#### [TASK OBJECTIVE]
Write out exactly the lines below that run from the line containing "The height and width of the screenshot is (914, 1316)." through the last line of the records.

*** DATASET ENTRIES Section Begins ***

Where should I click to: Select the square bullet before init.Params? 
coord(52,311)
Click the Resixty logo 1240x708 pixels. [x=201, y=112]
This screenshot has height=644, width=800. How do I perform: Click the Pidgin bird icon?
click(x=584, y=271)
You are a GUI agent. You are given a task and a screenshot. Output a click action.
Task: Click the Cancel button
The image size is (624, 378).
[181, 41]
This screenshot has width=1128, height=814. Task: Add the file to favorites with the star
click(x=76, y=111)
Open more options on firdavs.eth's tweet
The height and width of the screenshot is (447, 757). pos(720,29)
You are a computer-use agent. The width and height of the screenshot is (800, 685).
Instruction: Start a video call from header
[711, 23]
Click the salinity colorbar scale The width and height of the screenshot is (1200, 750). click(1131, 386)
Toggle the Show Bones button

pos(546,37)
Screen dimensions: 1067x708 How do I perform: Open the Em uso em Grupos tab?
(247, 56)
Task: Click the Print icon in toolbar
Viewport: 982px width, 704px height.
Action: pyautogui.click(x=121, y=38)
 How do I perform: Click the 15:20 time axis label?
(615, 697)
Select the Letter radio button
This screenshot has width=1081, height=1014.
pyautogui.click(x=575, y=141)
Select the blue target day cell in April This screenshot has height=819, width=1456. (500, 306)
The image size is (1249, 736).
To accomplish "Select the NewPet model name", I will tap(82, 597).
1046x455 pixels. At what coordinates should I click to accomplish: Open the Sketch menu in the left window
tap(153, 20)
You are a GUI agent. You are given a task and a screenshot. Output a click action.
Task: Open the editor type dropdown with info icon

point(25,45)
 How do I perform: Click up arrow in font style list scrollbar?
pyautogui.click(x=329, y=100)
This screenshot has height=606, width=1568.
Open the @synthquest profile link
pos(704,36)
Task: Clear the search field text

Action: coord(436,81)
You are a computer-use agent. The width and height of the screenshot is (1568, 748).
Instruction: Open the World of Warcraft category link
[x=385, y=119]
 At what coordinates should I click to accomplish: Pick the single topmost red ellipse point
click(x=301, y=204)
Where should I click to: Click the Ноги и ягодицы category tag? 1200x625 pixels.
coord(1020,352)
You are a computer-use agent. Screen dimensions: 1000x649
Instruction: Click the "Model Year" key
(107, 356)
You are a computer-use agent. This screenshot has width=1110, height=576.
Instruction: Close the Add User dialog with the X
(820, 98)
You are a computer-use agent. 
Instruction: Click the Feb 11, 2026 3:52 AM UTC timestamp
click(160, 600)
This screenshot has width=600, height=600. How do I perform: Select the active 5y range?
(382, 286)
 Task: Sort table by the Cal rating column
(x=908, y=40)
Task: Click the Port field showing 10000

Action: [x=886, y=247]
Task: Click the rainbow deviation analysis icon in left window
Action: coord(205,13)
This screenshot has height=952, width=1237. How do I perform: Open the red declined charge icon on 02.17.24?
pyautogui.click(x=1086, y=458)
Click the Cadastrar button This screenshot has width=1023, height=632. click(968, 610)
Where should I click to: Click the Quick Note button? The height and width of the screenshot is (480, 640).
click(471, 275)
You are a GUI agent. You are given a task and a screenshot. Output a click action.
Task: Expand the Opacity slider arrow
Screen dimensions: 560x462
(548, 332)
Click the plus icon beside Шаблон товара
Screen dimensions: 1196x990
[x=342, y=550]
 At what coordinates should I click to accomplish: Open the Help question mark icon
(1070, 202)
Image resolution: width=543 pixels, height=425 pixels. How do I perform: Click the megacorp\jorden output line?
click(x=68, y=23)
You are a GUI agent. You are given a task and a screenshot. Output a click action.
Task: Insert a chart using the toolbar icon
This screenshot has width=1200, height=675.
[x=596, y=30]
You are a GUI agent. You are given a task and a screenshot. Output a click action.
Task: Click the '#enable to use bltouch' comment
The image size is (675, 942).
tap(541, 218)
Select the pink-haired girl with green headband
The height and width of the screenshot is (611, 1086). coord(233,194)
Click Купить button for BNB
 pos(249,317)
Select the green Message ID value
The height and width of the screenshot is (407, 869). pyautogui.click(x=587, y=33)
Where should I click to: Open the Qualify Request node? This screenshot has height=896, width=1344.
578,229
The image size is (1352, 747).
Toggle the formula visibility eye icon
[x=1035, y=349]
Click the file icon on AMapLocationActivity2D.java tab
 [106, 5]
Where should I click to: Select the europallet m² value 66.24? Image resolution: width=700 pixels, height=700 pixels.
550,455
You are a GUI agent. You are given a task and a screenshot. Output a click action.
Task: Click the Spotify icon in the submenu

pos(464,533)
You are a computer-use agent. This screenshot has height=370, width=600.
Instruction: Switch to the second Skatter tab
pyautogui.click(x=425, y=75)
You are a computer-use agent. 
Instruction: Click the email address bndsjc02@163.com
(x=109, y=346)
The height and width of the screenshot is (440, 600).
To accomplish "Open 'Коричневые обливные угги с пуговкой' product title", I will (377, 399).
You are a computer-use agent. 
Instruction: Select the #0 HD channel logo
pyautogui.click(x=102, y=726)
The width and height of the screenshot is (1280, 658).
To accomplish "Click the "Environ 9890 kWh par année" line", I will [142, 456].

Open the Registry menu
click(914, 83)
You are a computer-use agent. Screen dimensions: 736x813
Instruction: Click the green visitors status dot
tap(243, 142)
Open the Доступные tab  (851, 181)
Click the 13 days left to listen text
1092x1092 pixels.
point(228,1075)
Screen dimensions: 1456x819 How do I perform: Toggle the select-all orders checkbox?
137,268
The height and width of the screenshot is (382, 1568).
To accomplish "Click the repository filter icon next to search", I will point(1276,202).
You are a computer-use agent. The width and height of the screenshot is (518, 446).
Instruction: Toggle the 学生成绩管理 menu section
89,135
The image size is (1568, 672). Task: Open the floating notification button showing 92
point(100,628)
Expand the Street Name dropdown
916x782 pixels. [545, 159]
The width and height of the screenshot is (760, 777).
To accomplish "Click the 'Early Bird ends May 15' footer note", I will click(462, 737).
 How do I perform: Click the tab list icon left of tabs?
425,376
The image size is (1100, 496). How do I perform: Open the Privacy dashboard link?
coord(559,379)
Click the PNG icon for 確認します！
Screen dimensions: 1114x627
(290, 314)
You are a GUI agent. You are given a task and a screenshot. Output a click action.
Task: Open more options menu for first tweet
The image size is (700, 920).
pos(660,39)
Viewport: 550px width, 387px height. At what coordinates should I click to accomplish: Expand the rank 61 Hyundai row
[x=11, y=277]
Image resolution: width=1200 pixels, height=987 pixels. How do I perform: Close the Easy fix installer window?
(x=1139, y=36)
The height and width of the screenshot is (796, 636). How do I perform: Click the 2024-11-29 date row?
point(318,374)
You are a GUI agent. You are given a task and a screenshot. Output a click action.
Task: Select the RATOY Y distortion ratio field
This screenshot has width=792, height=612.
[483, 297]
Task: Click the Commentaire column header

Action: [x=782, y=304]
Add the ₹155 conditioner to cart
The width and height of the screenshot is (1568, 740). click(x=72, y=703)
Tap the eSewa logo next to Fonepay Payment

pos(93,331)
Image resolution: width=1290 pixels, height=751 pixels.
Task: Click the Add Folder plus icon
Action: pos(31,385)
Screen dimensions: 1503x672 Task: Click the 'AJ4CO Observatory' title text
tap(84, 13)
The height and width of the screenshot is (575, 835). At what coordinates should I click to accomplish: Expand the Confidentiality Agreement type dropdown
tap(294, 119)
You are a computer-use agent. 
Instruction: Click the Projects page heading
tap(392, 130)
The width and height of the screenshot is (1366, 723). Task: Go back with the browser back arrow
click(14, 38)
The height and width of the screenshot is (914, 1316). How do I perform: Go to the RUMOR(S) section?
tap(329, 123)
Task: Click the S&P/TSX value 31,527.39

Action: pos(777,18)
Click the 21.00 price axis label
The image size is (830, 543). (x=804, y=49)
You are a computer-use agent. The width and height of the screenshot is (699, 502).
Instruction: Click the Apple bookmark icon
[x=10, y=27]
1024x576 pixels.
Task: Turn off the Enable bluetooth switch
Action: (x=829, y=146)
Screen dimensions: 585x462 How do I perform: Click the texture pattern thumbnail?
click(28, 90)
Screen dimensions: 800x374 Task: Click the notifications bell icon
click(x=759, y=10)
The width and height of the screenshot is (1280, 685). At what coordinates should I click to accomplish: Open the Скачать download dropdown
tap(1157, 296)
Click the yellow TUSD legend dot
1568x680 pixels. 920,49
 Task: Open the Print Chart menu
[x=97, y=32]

*** DATASET ENTRIES Section Ends ***

#### [FINAL ANSWER]
The height and width of the screenshot is (914, 1316). How do I perform: Go to the RUMOR(S) section?
tap(329, 123)
Task: Click the S&P/TSX value 31,527.39

Action: pos(777,18)
Click the 21.00 price axis label
The image size is (830, 543). (x=804, y=49)
You are a computer-use agent. The width and height of the screenshot is (699, 502).
Instruction: Click the Apple bookmark icon
[x=10, y=27]
1024x576 pixels.
Task: Turn off the Enable bluetooth switch
Action: (x=829, y=146)
Screen dimensions: 585x462 How do I perform: Click the texture pattern thumbnail?
click(28, 90)
Screen dimensions: 800x374 Task: Click the notifications bell icon
click(x=759, y=10)
The width and height of the screenshot is (1280, 685). At what coordinates should I click to accomplish: Open the Скачать download dropdown
tap(1157, 296)
Click the yellow TUSD legend dot
1568x680 pixels. 920,49
 Task: Open the Print Chart menu
[x=97, y=32]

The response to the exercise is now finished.